No-mobile-phone-phobia worldwide epidemic
The allure of smartphones has become so powerful it has led to an epidemic – Nomophobia, or no-mobile-phone-phobia.
The irrational fear of being without a mobile device is now the largest phobia in the world, affecting an estimated 66 million people around the globe, according to Moodoff Day, an Australian smartphone addiction charity.
Smartphones provide instant gratification, have a build-in reward system, and offer a way to alleviate loneliness. The technology has given people the ability to interact with virtually anyone, anywhere in the world.
The fear of being without a mobile phone is characterised by feelings of anxiety, panic and desperation.
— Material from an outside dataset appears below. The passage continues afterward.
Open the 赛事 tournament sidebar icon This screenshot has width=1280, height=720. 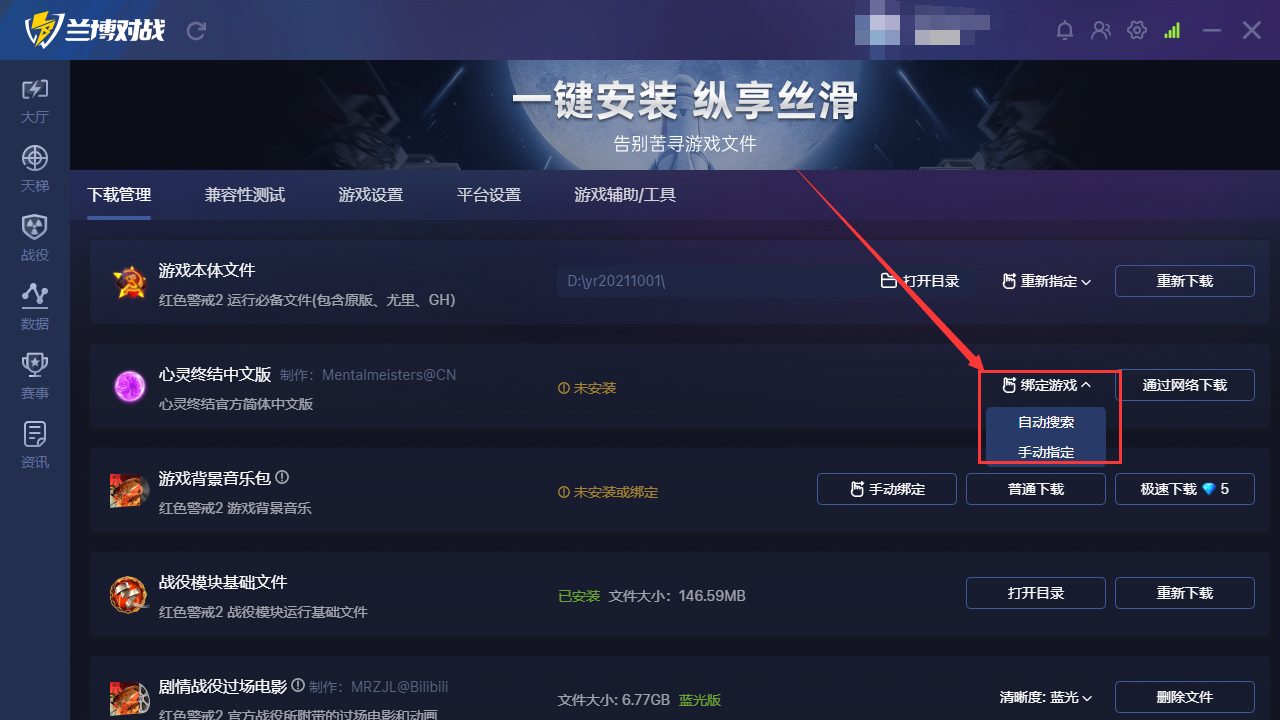coord(35,377)
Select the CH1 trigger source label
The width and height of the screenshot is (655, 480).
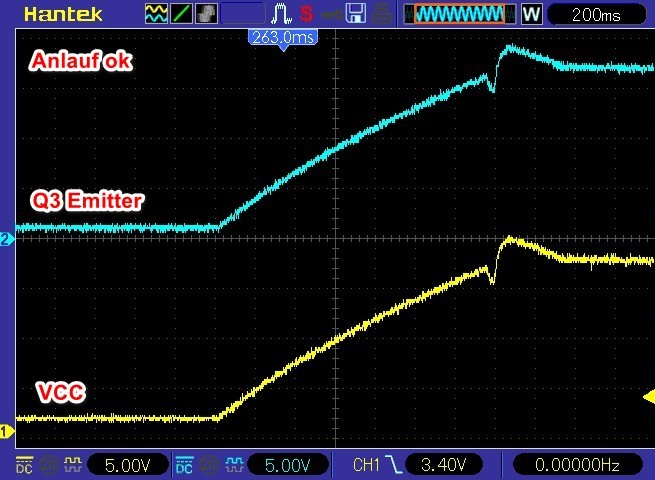pyautogui.click(x=366, y=464)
Nomophobia has multiple indicators - the fear of being without the smartphone; having no reception; or losing battery strength. Any of these elements have the ability to generate panic in the user and many individuals don’t even realise they’re nomophobic.
Designed to enhance communication, research has demonstrated that smartphones can do exactly the opposite. Smartphones provide a means of avoiding face-to-face encounters in real-time and make it easy to withdraw from human contact.
Moodoff Day says some mental health professionals are concerned that in addition to Nomophobia, smartphones are fostering self-absorption and a lack of respect for others, especially among younger people.
“Constant messages, texts and updates are used as a means of validation for users,” the company says. “It’s a form of narcissism that allows the individual to be the entire focus of any encounter rather than sharing the limelight with others in a normal social setting.”
It says mobile devices have become a socially acceptable means of ignoring others instead of engaging with them.
Moodoff Day is a non-profit organisation created to increase awareness of smartphone addiction and the risk of accidents, injuries and even deaths that have been associated with smartphone usage, think texting while driving.
Moodoff Day will hold its annual Morning Without Technology event on Sunday, Feb. 22. Now in its fourth year, the international event encourages individuals globally to turn off their mobile devices, particularly smartphones, for at least five hours and interact with people around them.
With smartphones becoming a steadily growing commonality in schools, they present as a double-edged sword. On the one hand they can assist in learning and scheduling, whilst on the other creating an impersonal and socially challenging element, leading in its extremes to cyber bullying and abuse.
“Moodoff Day encourages schools and their students to get behind the initiative and raise more awareness of Nomophobia and its social and societal impact.”
“Putting aside a smartphone for just five hours on Feb. 22, 2015 during the fourth annual Moodoff Day provides an opportunity to interact with loved ones and friends in a meaningful way,” Moodoff Days says.
“For those who wonder if they’re nomophobic, relinquishing the hold on their smartphone during Moodoff Day offers a potentially enlightening experience.”